### WHAT THE TASK REQUIRES
Reproduce verbatim the data starting at the line that contains "I want to click" and ending at the line that contains "coordinates (146, 460).", including both of those lines.

### EXCERPTED DATA
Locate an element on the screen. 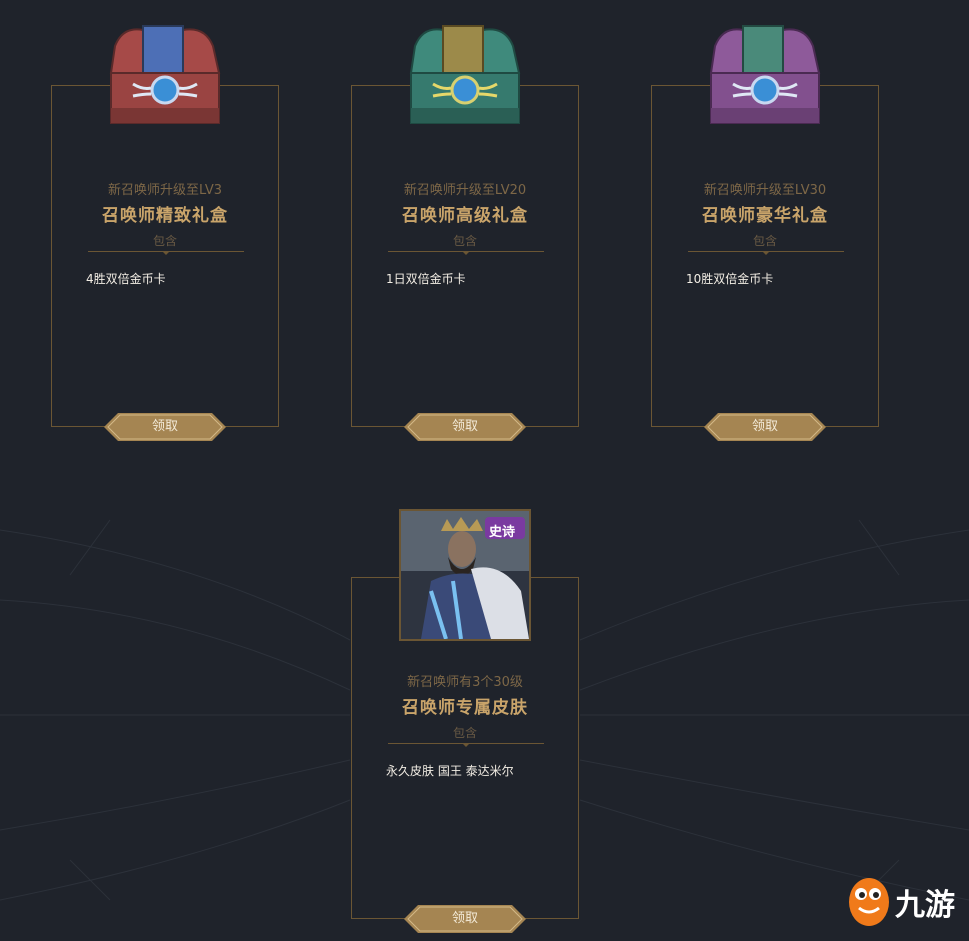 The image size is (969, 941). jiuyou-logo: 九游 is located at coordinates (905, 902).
* * *
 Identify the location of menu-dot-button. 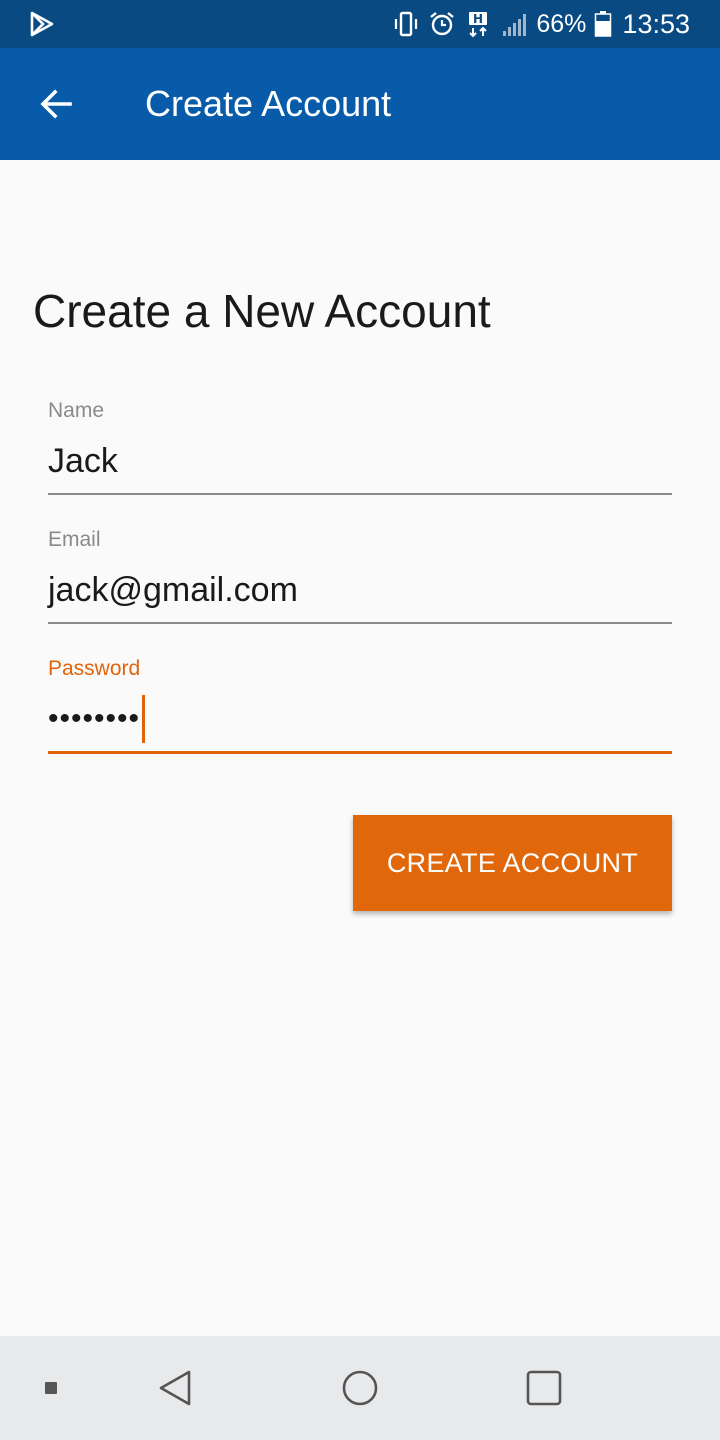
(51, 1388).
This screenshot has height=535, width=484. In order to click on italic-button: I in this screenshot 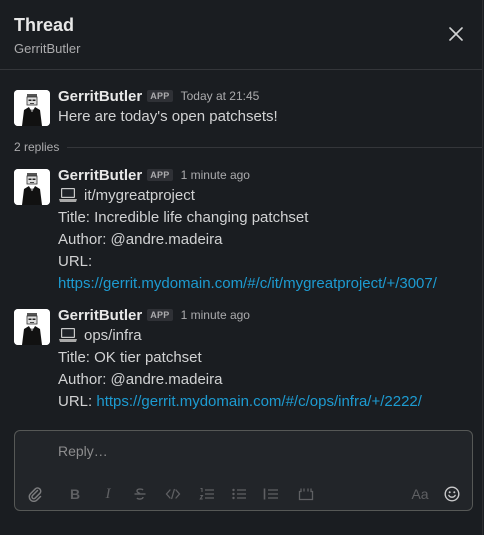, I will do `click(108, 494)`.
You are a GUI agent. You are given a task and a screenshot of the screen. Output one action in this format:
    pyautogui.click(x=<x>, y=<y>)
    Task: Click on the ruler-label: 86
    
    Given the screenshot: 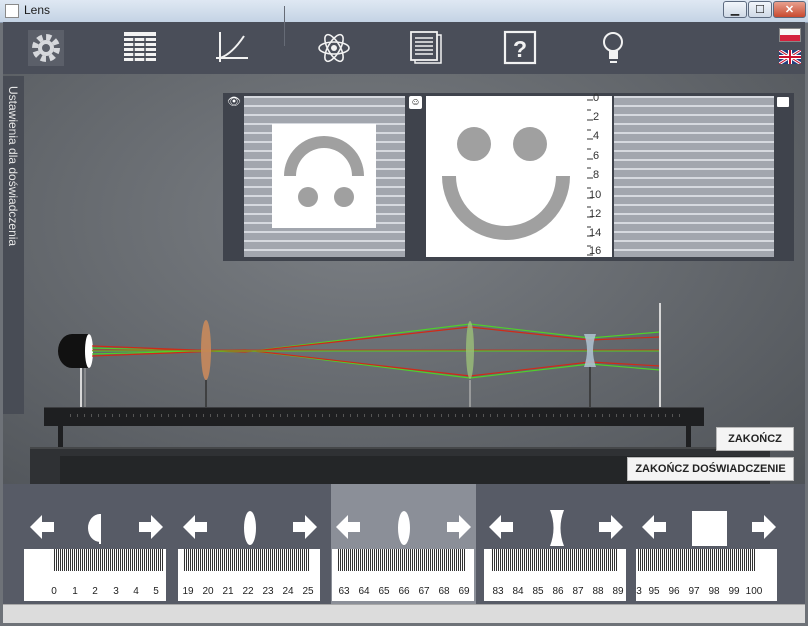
* * *
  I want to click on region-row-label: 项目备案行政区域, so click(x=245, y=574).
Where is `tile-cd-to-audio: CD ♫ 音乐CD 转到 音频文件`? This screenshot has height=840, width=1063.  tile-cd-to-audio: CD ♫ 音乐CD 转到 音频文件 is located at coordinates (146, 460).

### WRITTEN RESPONSE
  I want to click on region-row-label: 项目备案行政区域, so click(x=245, y=574).
Where is `tile-cd-to-audio: CD ♫ 音乐CD 转到 音频文件`? This screenshot has height=840, width=1063.  tile-cd-to-audio: CD ♫ 音乐CD 转到 音频文件 is located at coordinates (146, 460).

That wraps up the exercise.